I walk into the Power Shower (PS), and I first off notice it is as big as my living room. You stand in the middle of the wall that is built in a semi-circle. Right along the wall there are two sets of three shower heads. They are one above the other and end up running up & down your arms.
Then there's a HUGE main shower head right above you.
I thought, "DAMN. I'm gonna BLAST dirt off of me!"
I turned that water on and I was clean in a second. Of course, tuning on the water was a puzzle, there were three different knobs in front of me. After experimentation, I figured out that you could vary the temperature of each set of shower heads independently.
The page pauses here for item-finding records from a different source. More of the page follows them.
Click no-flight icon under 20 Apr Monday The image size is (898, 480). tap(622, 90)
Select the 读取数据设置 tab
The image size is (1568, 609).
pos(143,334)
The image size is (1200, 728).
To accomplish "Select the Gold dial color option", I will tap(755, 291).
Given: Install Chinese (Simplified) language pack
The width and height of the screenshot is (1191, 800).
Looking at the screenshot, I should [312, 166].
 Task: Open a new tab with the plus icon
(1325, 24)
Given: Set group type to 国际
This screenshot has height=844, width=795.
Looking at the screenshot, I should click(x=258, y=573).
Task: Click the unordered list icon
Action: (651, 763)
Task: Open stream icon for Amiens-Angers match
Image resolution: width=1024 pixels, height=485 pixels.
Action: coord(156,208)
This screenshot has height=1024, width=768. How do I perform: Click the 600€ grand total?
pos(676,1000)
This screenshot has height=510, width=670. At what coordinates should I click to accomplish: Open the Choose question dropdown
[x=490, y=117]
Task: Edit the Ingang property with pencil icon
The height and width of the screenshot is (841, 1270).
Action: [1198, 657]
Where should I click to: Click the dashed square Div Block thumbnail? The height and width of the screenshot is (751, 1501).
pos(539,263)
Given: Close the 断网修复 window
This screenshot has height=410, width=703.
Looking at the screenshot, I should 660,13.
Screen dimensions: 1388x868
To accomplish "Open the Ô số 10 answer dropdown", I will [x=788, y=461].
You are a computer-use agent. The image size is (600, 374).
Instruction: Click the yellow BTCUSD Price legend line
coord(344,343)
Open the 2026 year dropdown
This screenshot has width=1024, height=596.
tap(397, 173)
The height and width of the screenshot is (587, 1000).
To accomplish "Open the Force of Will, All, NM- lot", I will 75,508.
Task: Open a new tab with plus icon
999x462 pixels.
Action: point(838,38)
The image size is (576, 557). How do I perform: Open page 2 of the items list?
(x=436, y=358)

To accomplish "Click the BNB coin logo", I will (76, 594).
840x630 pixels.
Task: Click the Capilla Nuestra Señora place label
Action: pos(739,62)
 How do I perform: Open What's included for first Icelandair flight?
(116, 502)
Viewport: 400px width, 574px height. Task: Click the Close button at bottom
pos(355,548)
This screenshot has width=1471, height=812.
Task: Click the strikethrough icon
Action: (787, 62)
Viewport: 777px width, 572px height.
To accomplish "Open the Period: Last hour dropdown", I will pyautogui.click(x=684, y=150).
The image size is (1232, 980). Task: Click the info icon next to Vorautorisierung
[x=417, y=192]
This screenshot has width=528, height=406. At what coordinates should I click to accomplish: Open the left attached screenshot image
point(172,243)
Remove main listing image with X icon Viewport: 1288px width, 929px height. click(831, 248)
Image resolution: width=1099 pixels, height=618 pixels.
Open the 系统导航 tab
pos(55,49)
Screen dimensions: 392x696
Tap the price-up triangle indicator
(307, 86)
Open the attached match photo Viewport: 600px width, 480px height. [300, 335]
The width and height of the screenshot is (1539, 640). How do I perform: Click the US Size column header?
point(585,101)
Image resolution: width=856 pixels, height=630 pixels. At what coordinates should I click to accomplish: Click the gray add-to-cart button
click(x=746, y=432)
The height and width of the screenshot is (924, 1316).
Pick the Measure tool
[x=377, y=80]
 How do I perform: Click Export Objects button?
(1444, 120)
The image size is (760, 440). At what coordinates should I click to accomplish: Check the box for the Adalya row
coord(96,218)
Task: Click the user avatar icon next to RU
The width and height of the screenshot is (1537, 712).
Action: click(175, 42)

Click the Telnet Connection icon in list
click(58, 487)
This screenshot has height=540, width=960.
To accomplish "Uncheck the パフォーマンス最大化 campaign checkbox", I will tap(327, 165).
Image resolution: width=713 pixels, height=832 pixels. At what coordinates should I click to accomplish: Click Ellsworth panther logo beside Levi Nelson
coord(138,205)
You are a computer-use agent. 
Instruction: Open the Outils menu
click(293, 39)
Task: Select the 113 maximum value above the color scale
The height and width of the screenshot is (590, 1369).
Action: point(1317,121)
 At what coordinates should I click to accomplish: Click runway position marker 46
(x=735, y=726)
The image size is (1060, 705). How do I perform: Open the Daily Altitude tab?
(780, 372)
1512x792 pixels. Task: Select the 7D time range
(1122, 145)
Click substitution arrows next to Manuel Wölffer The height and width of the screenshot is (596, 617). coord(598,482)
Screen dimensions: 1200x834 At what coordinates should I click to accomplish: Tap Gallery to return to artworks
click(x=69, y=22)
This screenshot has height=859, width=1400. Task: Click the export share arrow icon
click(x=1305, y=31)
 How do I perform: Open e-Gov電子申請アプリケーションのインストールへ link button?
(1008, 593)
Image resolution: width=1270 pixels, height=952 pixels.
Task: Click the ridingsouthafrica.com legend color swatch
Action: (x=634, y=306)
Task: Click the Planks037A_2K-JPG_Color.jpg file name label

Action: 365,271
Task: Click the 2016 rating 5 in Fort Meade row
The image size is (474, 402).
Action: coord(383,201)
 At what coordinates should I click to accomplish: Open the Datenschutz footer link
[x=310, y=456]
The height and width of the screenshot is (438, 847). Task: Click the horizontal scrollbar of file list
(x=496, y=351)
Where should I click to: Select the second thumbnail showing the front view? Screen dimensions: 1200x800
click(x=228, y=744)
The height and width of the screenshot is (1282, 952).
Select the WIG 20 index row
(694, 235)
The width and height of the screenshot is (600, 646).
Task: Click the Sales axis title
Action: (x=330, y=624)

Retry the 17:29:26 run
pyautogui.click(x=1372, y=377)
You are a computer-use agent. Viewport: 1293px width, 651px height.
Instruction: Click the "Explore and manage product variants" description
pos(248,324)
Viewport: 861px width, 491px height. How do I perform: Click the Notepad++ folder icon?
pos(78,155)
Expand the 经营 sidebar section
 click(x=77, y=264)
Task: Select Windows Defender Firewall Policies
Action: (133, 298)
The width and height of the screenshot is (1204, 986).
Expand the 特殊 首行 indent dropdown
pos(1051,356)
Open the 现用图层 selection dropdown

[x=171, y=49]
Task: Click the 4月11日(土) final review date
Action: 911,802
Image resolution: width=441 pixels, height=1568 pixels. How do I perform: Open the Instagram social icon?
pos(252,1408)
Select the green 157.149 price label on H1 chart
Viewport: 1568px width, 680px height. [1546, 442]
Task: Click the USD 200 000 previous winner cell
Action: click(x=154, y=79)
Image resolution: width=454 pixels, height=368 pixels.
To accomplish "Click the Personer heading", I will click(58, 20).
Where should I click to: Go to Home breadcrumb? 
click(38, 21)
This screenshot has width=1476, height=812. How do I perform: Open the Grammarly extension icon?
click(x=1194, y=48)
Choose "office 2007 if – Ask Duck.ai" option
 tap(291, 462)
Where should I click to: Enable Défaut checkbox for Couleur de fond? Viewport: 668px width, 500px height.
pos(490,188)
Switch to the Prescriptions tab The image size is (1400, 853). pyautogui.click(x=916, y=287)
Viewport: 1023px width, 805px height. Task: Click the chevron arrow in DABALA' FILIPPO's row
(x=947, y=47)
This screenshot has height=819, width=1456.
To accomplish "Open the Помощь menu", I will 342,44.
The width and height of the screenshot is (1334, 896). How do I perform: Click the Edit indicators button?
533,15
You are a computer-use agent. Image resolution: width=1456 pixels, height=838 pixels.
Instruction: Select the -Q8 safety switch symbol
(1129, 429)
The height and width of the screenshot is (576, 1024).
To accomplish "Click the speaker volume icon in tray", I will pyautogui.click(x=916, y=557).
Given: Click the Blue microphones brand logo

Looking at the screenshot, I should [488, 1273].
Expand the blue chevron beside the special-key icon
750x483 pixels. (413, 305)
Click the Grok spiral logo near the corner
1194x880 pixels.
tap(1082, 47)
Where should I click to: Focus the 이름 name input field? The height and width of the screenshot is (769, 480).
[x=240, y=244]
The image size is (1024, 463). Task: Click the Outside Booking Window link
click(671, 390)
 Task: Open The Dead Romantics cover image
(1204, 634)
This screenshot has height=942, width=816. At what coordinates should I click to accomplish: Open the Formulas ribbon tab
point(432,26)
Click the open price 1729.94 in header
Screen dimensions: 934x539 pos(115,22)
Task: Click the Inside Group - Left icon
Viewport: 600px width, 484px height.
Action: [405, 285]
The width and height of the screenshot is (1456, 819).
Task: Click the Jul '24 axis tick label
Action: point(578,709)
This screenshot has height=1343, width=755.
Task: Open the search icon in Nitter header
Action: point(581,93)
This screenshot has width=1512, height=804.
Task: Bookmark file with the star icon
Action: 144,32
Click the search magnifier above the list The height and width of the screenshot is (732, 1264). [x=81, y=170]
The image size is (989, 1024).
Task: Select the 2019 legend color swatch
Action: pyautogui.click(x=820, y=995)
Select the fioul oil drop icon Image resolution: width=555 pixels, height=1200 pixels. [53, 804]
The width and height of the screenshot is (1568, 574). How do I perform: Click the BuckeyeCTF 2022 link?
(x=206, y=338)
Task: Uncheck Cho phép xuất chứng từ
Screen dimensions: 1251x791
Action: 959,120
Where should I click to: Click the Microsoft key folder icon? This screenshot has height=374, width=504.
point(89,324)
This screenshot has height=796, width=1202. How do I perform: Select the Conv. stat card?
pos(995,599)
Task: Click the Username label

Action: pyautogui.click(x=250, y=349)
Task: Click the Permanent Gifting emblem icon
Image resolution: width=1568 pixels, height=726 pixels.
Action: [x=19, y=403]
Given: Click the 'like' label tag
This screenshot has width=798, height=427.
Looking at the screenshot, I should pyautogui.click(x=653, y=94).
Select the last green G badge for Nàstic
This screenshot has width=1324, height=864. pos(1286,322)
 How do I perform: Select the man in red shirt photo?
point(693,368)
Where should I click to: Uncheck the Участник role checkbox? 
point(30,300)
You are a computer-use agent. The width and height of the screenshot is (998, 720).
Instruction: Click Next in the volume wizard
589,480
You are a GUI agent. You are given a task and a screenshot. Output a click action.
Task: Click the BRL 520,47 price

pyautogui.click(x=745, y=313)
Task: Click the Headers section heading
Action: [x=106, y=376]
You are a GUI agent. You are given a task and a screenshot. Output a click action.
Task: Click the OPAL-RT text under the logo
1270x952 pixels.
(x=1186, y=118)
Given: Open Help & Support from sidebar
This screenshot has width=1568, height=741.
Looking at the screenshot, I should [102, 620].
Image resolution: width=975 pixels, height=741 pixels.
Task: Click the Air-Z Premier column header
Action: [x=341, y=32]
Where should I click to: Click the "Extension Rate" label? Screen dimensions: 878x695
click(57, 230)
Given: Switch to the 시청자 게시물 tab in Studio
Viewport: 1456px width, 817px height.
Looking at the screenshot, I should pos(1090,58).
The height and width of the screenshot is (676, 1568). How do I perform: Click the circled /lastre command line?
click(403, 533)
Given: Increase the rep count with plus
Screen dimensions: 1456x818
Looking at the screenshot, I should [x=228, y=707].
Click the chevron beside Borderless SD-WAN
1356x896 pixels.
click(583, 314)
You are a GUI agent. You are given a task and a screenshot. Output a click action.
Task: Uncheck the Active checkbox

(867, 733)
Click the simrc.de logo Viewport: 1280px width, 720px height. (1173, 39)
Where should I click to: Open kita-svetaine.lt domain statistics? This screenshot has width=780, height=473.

So I ended up having hot water blast me from the sides as freezing water hit me from above. That was my brief experience of purgatory.
I wasn't able to take any pictures of the shower or other amenities. There is apparently a lot of 'nakedness' going on in spas and since I haven't had a chance to meet with my doctor about creating that chic 'must-have' marsupial pouch, I wasn't able to discretely carry my camera around.
I'm trying to get the posts shorter than usual since some of you have expressed distress at the fact that you can't quite digest so much stuff in one sitting (while you are at work).
1 Comments:
Hello, this is the Chastiser, Jeanne. Man, I gotta take you food shopping and do more cooking lessons with you. Your recent culinary misadventures are depressing me.